After having added United Artists to his shopping cart, billionaire Kerkorian sold both companies to media tycoon Ted Turner, who promptly re-sold them to Kerkorian, who then sold them once again, this time to Pathé Communications in 1990. Eventually Crédit Lyonnais took control of MGM in 1991, but sold its back lot to Sony Pictures in 1993, forcing MGM to relocate temporarily to Santa Monica, until a few years later, the company finally settled in their new headquarters, which, ironically, are located in Century City, sitting on what used to be part of the Twentieth Century Fox back lot!
Unbelievable but true, in 1996 Kerkorian bought the much messed-about company for a third time.
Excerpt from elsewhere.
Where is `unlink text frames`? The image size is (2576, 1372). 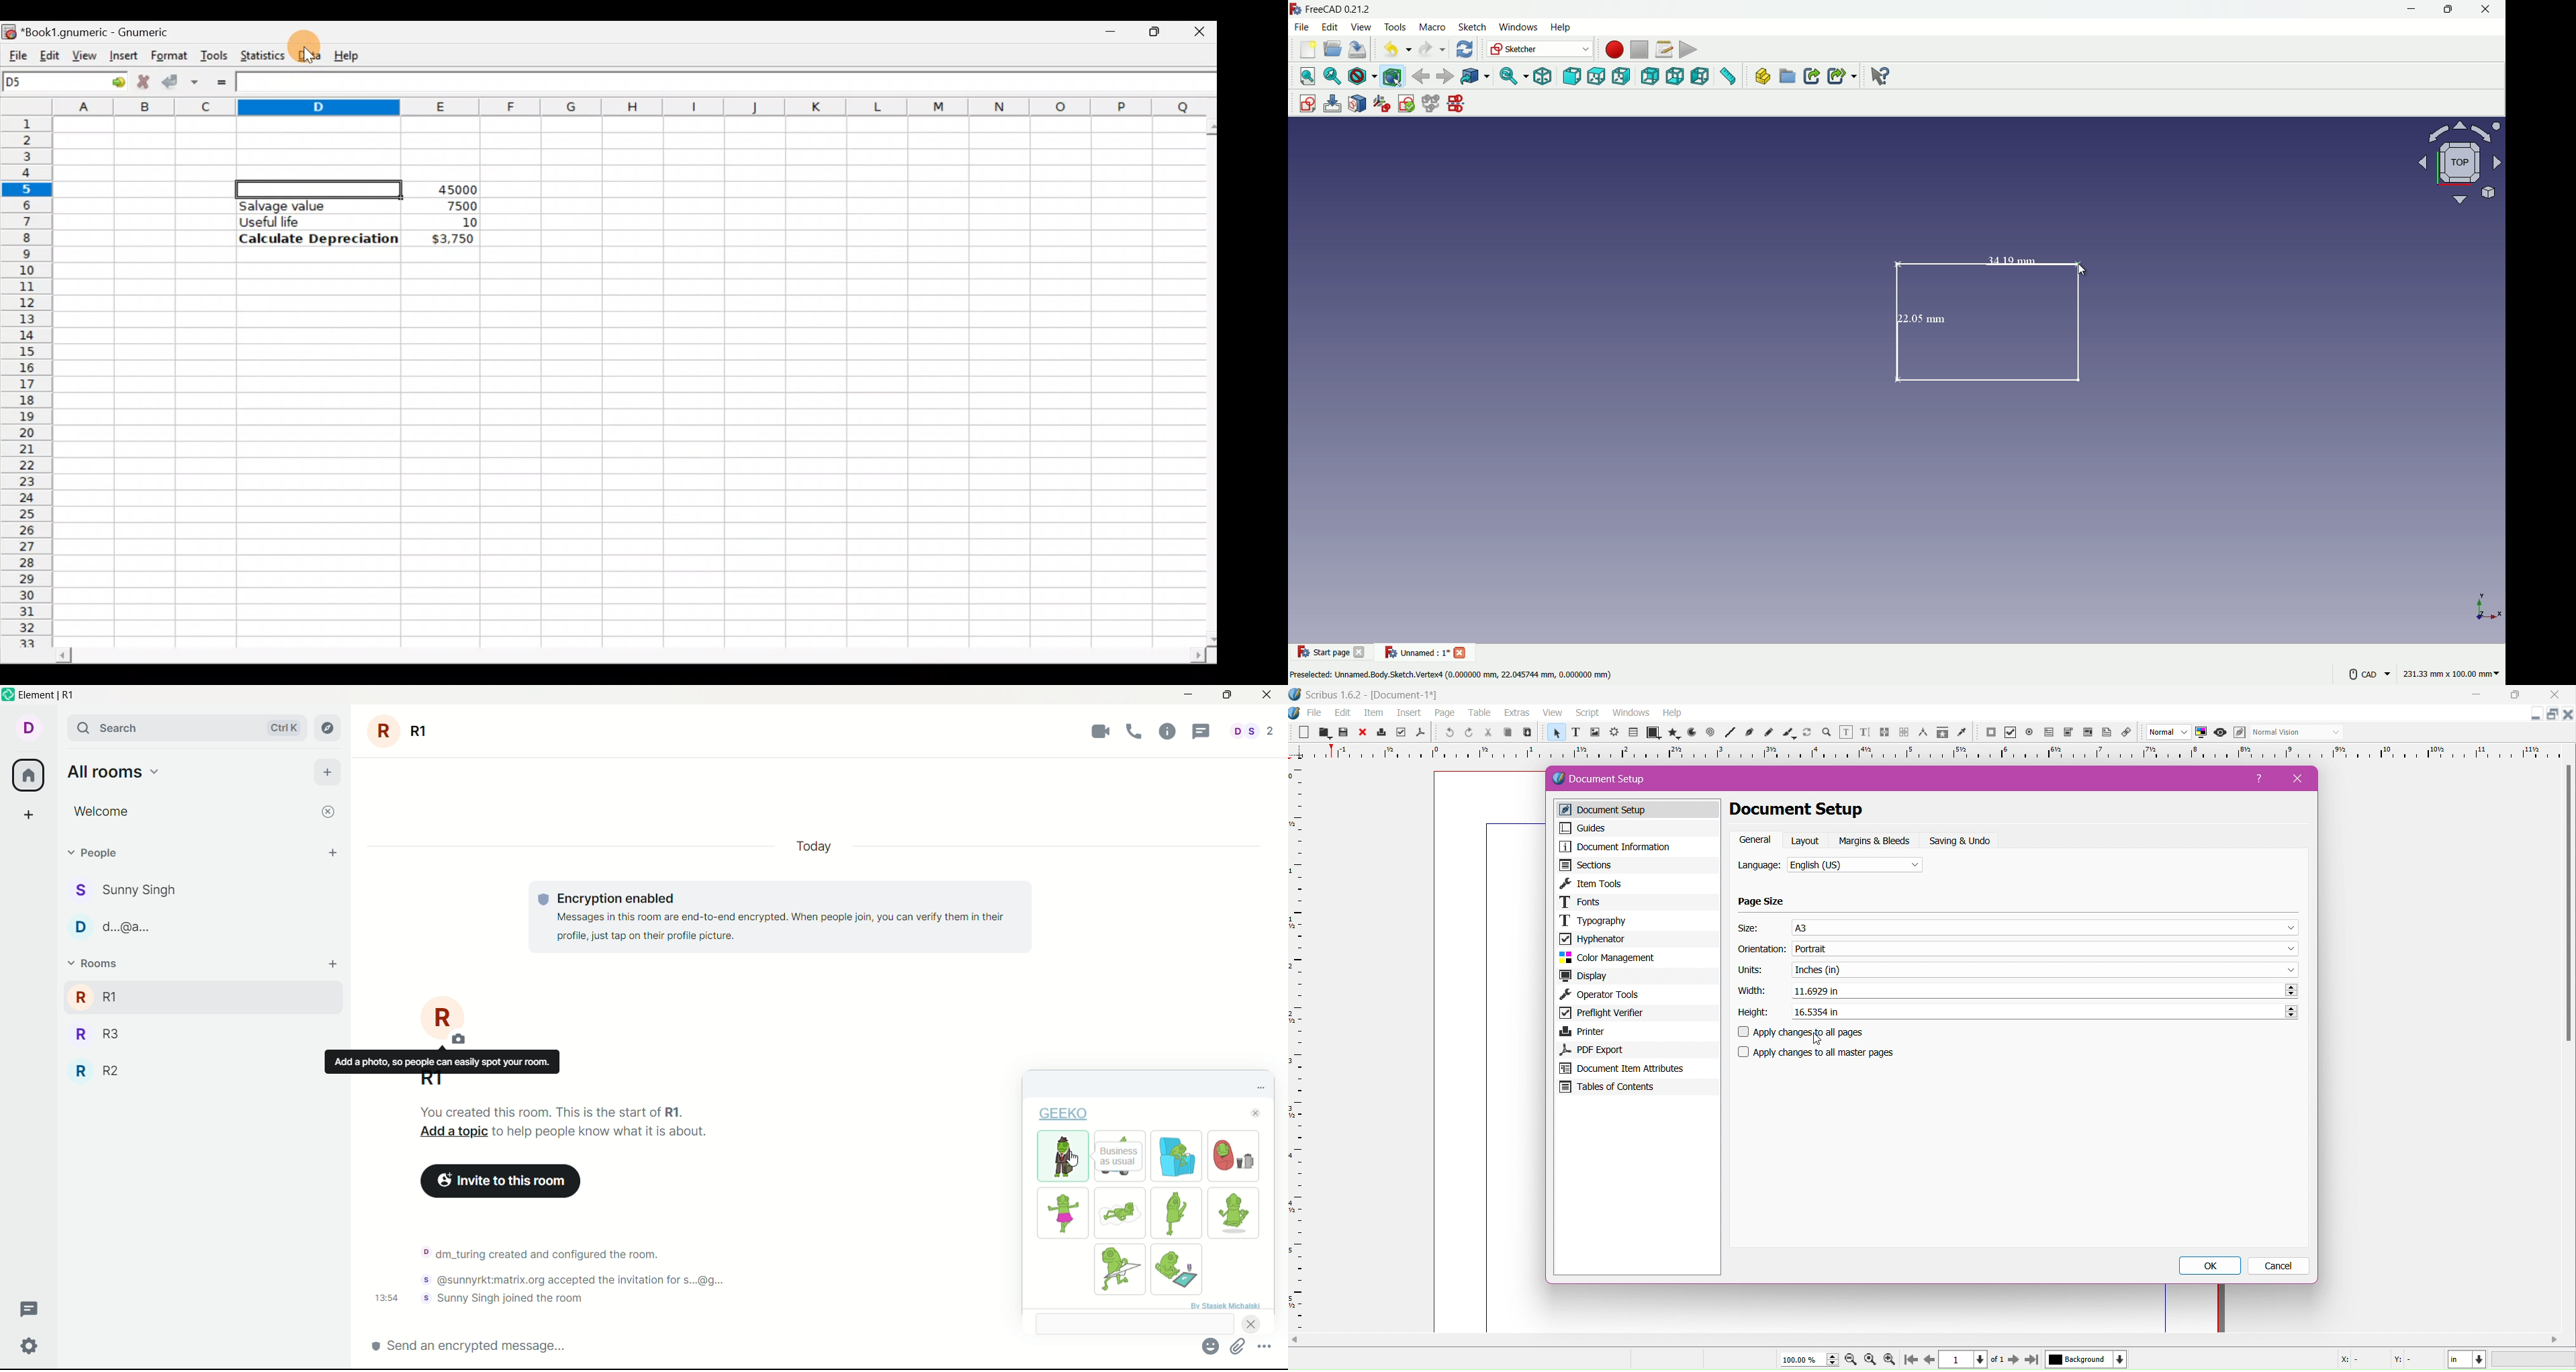
unlink text frames is located at coordinates (1904, 733).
To add a sad coda to MGM’s story, what used to be the studio’s back lot and headquarters, is now home to Columbia Pictures, or rather Columbia-Tri-Star, as it is now named, with the whole mash owned by Sony Pictures Entertainment. And even though classics like The Great Ziegfeld (1936), The Wizard Of Oz (1939), and Some Came Running (1960), were all shot on the lot, there is little mention of the studio’s historical link to MGM during the two-hour studio-tour, as it focuses chiefly on recent Sony productions, and of course, television.
It is no surprise that there was little time or room for artistry within all this big-time money traffic and business shenanigans. Norman Jewison’s old-fashioned love-story Moonstruck(1988), Ridley Scott’s feminist road-movie-turned-cult-film Thelma And Louise(1991), and Get Shorty (1995) were among the few artistically interesting films of note that stood out amidst the flood of life-less entertainment.